So, the saga continues!

Todat, I had the pleasure of installing, wait, attempting to install the engine. Got it under the car, lowered the car down around the engine. Then jacked it up into position to plug into the tranny. Started pushing it in and turning it and I hear this metal on metal sound, while turning the crank. Turned out to be my rear mount studs. I have installed the Cb Performance Rhino mounts on the past 70 transaxle. I installed the 76 tranny with those mounts, forgetting about the stud lenght. However, I was quickly reminded about it while pushing the engine in.

Got to then, drop the engine, cover it completely with a blanket and then grind those studs down about 1/4 of an inch.

Before grinding.
Image may have been reduced in size. Click image to view fullscreen.


After grinding.
Image may have been reduced in size. Click image to view fullscreen.


Image may have been reduced in size. Click image to view fullscreen.
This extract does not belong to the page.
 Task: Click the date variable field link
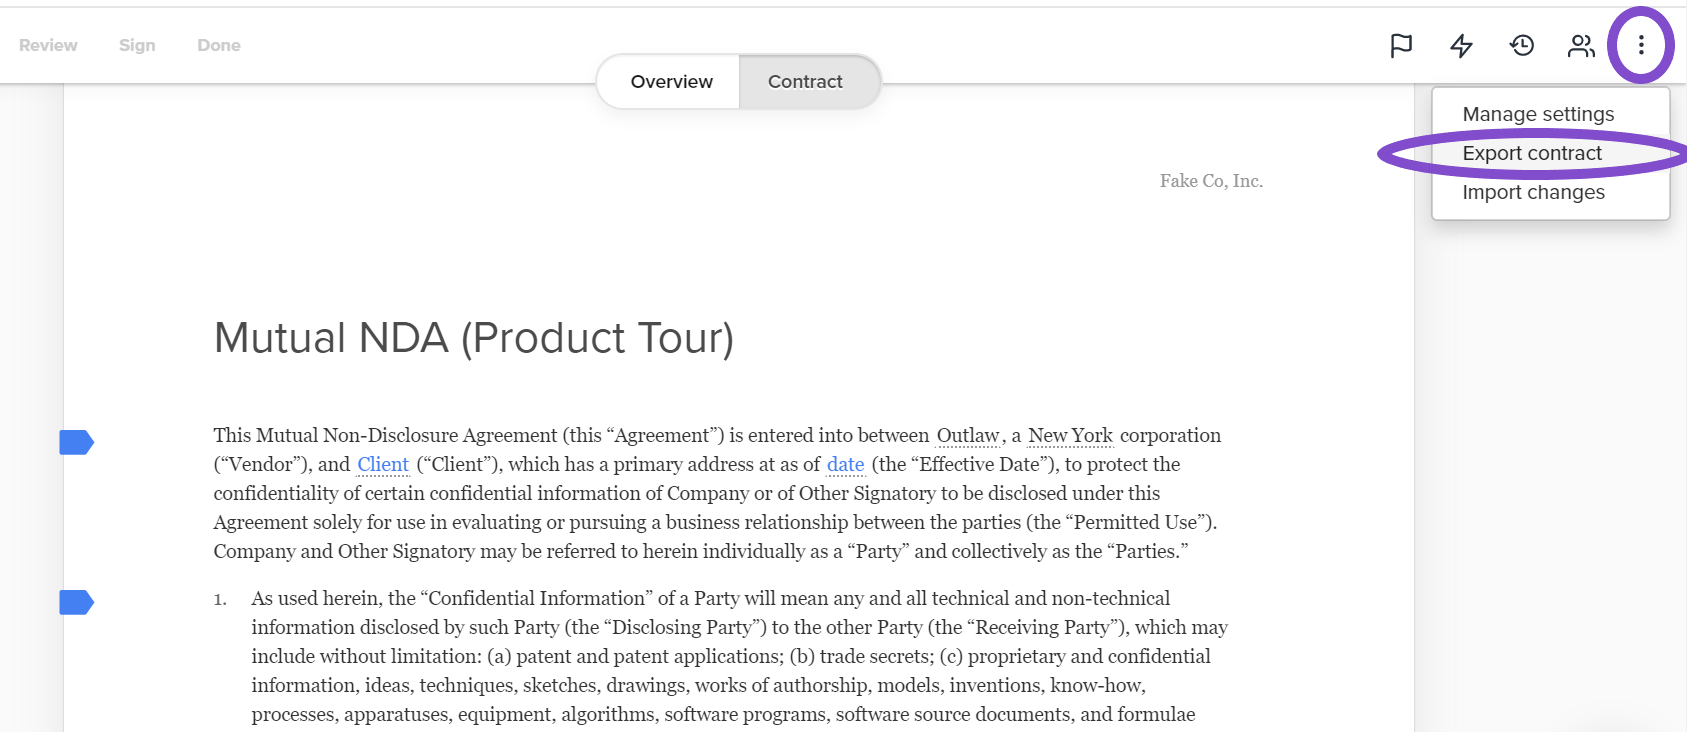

I then was able to get the engine back up in there and pushed in! Bolted everything up tight. Double checked everything, including oil levels. Got in the car, hooked up the batterey, then got in the drivers seat. Sat down and stepped on the clutch pedal, still good. Pushed the gas pedal one time, still good. Grabbed the stick shift and nothing! Oh, wait....I had forgotten to connect it. Duh, and oh yay, need to reconnect the batterey!

Ok, where was I. Grabbed the shifter and made sure I was in nuetral. I was. So, I fired it up! It started and I pushed in the clutch. Reverse was selected and engaged. Then I went through the gears making sure they were all there. Running each one, while the car was up in the air, for just a few seconds. Then I shut it down and went looking for leaks. I found nothing. Went through and triple checked the nuts and bolts, the gear oil and clutch adjustment.

Now, I should run a break in on the synchros, but I cannot remember what the procedure is. Is it running it in reverse for several minutes, then running through each gears for a few minutes or ? Any suggestions?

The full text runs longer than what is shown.